= Beginning of Section =
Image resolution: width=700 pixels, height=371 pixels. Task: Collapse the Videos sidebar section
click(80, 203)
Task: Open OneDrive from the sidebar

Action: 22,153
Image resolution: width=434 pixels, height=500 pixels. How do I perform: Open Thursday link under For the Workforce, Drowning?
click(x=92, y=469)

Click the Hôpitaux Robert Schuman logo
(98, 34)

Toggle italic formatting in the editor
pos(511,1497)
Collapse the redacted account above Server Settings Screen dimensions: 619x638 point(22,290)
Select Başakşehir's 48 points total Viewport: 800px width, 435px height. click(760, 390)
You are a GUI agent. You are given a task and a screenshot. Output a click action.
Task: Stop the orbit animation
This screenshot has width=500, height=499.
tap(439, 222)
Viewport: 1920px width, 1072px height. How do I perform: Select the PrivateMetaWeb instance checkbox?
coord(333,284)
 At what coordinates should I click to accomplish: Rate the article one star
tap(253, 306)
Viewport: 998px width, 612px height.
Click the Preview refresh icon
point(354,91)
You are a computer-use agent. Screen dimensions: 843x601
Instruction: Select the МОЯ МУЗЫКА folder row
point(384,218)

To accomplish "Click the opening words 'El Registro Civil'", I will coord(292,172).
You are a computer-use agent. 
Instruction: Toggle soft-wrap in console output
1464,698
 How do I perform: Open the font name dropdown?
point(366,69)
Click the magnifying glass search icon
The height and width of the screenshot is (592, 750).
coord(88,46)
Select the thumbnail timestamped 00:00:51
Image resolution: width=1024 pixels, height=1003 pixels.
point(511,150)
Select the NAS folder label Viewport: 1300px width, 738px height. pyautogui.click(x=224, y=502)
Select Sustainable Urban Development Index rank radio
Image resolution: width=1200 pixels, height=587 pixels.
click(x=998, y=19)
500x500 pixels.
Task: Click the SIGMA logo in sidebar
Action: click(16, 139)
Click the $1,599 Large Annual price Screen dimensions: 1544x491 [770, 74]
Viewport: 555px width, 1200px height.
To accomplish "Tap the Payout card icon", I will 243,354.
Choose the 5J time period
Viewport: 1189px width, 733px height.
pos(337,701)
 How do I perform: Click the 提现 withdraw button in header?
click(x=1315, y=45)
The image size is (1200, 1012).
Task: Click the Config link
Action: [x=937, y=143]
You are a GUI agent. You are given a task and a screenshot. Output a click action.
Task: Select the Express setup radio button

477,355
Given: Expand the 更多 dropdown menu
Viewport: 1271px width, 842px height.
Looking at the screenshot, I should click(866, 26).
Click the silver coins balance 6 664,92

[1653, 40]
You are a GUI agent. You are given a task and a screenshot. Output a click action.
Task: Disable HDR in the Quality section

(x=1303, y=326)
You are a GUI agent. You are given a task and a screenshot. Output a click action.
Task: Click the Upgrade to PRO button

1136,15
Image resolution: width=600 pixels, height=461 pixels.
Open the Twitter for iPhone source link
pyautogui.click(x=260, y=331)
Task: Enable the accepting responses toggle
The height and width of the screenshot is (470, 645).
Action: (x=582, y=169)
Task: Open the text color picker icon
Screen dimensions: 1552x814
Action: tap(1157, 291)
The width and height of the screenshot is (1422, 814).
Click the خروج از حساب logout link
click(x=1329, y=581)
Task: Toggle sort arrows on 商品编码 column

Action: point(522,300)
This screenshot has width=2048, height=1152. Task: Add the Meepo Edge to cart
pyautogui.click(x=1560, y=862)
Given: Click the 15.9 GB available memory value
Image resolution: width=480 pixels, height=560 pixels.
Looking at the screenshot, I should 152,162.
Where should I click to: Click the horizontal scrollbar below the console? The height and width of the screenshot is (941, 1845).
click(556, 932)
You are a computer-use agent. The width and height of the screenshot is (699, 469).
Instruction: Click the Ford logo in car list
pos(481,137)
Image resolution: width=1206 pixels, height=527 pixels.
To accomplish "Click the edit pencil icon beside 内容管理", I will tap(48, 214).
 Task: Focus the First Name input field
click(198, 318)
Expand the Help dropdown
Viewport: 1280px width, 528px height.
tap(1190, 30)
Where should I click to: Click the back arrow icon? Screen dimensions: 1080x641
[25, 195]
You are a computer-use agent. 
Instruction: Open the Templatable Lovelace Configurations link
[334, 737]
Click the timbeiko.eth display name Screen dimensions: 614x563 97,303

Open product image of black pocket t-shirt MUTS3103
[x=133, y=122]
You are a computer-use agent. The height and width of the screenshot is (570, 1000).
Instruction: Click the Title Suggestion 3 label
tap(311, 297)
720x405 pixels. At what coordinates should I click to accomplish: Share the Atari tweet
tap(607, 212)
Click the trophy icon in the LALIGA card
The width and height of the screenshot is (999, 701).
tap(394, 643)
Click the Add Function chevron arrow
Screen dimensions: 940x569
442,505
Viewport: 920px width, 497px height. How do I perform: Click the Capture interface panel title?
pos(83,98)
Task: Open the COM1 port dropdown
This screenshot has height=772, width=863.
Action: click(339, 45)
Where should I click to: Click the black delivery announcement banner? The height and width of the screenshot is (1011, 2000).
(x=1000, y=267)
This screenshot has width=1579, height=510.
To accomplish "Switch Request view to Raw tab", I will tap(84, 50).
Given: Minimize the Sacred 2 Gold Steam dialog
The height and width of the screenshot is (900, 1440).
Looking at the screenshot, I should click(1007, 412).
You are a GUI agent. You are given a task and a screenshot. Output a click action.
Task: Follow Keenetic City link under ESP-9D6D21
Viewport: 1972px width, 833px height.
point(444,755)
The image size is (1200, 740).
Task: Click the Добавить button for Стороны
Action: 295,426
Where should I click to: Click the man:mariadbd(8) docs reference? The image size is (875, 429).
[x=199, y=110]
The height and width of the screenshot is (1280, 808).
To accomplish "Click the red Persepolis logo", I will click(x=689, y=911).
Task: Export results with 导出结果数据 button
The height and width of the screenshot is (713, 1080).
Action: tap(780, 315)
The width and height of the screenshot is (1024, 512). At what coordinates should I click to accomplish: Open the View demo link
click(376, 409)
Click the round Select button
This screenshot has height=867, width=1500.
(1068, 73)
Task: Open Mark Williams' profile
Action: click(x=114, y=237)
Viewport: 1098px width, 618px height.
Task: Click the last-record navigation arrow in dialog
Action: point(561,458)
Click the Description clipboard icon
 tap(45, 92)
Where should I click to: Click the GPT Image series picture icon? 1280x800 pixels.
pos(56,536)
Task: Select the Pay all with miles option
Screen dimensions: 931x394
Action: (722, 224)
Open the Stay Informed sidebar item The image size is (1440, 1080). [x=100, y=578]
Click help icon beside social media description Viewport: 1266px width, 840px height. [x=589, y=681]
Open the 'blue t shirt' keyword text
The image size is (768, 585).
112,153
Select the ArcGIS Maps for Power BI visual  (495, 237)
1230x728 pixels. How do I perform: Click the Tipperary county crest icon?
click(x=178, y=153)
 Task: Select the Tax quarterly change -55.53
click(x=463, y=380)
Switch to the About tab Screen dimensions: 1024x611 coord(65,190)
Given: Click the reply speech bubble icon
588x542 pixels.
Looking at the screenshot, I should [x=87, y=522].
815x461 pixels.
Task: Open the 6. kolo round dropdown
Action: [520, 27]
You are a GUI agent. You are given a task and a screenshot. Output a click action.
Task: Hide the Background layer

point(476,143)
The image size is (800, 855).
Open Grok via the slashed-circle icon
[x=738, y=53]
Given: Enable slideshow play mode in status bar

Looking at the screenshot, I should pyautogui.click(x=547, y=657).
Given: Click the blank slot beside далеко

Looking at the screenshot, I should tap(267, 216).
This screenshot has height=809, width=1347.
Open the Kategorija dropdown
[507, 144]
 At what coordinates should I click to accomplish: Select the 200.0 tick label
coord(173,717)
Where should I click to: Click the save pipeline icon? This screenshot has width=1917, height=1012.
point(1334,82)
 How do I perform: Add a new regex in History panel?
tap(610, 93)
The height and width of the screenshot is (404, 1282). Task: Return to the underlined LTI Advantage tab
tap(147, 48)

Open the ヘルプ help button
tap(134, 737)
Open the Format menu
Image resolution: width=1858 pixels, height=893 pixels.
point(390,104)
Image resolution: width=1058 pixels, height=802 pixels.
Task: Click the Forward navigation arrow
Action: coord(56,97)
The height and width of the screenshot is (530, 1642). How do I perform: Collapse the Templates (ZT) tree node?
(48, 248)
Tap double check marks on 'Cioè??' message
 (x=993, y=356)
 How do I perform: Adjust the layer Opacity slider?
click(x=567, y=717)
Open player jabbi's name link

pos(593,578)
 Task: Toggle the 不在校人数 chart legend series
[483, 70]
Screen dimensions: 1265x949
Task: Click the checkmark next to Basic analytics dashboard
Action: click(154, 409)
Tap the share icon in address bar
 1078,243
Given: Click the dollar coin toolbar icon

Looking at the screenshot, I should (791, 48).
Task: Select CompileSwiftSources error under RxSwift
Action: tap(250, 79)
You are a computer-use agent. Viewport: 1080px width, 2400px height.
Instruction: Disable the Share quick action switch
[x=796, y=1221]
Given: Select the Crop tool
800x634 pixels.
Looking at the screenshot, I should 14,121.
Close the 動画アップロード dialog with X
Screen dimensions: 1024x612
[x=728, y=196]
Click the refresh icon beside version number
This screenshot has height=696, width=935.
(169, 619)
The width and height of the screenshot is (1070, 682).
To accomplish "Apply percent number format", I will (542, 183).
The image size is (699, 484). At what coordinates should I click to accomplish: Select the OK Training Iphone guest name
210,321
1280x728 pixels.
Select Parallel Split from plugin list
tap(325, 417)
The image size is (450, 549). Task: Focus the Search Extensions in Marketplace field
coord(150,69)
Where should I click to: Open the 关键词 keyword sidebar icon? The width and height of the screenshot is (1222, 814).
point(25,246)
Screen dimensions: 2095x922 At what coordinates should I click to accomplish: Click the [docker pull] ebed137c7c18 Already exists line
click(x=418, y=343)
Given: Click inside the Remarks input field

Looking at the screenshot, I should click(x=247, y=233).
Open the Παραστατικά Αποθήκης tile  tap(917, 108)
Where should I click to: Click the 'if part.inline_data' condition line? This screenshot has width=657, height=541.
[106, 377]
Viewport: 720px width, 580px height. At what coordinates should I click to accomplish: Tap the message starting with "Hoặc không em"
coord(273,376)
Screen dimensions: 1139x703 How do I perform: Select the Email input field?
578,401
= End of Section =
- Work request: What is needed is an exact printout of every line from the one with "Where should I click to: Click the 'if" through the end of the data, including both, and nothing more.

- Reply:
Where should I click to: Click the 'if part.inline_data' condition line? This screenshot has width=657, height=541.
[106, 377]
Viewport: 720px width, 580px height. At what coordinates should I click to accomplish: Tap the message starting with "Hoặc không em"
coord(273,376)
Screen dimensions: 1139x703 How do I perform: Select the Email input field?
578,401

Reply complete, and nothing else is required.